— Гляди-ка, сколько у тебя еще!
Он не заметил, как закусил туфу Володя, глядя на руки, перебиравшие тетради.
— В прошлом году папа много купил, — сказал дрожащим голосом Володя. — Было больше — ты же знаешь: я ребятам роздал…
— Знаю. Ты, видать, не жадный, — одобрительно сказал Дима. — Я сначала думал, ты вроде Бобылихи.
Дима положил тетради на место, и Володино лицо сразу просветлело. «Прибрать бы сразу их, — думал он, — да ведь неловко».
— Хочешь, возьми две, — предложил он Диме.

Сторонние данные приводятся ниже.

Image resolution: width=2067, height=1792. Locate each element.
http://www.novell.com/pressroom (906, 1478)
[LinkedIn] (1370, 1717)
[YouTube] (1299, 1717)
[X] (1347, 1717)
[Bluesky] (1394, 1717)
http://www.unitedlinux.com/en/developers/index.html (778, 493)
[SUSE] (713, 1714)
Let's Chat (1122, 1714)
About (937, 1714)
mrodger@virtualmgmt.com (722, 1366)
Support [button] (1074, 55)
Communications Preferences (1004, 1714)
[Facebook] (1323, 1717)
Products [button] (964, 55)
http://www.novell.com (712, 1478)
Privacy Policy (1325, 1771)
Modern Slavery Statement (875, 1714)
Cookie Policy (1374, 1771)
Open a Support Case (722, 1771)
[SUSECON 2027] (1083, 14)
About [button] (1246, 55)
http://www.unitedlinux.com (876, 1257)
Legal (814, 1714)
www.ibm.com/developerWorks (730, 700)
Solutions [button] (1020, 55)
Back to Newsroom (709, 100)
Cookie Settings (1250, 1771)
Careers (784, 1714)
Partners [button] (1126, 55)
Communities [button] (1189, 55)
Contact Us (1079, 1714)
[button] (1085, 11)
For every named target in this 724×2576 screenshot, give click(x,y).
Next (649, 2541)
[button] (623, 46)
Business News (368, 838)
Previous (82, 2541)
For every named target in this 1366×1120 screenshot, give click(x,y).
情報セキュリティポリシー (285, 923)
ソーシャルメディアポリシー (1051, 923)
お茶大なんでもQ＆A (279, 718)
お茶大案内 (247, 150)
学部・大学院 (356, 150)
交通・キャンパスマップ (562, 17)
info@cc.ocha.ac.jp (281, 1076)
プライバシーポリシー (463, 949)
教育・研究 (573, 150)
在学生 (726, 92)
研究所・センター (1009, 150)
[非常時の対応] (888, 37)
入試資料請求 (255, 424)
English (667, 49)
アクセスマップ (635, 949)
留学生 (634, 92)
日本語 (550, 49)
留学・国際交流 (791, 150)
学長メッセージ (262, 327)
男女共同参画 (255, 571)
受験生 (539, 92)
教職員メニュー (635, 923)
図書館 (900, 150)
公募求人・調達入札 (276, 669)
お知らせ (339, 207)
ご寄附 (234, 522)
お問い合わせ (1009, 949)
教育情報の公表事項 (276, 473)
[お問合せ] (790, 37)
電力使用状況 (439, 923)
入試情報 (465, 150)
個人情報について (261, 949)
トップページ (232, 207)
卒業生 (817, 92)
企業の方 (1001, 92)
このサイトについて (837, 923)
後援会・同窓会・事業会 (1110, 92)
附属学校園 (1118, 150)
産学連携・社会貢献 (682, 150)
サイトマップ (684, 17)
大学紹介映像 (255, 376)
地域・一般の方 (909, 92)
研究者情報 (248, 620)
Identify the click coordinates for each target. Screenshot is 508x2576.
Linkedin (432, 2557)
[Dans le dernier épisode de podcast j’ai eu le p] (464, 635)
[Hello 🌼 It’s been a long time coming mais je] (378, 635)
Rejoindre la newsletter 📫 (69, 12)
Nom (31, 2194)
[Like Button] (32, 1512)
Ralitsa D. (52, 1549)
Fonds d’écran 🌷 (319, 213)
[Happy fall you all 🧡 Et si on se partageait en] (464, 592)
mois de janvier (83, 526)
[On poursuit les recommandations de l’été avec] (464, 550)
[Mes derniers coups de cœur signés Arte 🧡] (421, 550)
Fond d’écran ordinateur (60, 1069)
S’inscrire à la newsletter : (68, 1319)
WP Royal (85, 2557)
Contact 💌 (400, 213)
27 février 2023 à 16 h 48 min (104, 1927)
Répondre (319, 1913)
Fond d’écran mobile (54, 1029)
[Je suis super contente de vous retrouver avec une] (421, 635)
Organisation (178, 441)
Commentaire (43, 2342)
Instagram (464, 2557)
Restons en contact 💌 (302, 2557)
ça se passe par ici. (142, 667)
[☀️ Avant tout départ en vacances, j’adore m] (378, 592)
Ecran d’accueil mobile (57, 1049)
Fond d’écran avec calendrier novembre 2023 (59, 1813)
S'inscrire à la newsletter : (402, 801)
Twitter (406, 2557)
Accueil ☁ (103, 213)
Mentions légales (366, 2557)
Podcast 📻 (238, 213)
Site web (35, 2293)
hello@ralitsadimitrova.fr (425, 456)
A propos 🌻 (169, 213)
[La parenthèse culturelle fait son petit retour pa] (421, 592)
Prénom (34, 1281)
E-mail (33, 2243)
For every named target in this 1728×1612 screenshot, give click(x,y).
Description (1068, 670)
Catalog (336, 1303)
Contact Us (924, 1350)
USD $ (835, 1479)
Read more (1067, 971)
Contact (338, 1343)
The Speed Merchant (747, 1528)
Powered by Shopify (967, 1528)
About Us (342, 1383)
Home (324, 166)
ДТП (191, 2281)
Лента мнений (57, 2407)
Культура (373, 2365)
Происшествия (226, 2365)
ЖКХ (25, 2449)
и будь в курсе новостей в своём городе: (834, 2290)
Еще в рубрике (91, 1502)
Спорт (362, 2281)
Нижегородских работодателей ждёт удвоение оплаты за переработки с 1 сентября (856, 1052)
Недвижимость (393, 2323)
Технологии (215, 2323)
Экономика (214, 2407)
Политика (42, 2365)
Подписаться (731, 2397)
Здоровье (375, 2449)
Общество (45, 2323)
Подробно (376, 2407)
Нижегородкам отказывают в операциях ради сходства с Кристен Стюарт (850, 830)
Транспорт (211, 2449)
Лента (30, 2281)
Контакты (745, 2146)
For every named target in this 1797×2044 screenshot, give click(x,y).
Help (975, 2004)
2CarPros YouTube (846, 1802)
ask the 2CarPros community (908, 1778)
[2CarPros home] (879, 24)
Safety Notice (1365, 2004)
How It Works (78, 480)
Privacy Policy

— Нет, — ответил тот, — мне они ни к чему… Ешь дички-то, — предложил он, в свою очередь, и ухмыльнулся. — Не во что было — пришлось в отцовскую фуражку нагрести.
Плоды были упругие, зеркально-скользкие. Володя прикусил один — кислый-кислый и вязкий, как черемуха, много не съешь!
— Мариновать их надо. Попроси свою тетю Веру — сделает. Я еще принесу. Я такую падушку за разъездом знаю, там эти дички густо-густо растут. Целый сад.
Говоря все это, Дима смотрел Володе прямо в глаза, и рыжеватые ресницы придавали его взгляду выражение дерзкого, изучающего любопытства.
— Ты думаешь, я на тебя разозлился за Тамарку? И за собрание? Мне на Тамарку наплевать. Она задавала и гусыня.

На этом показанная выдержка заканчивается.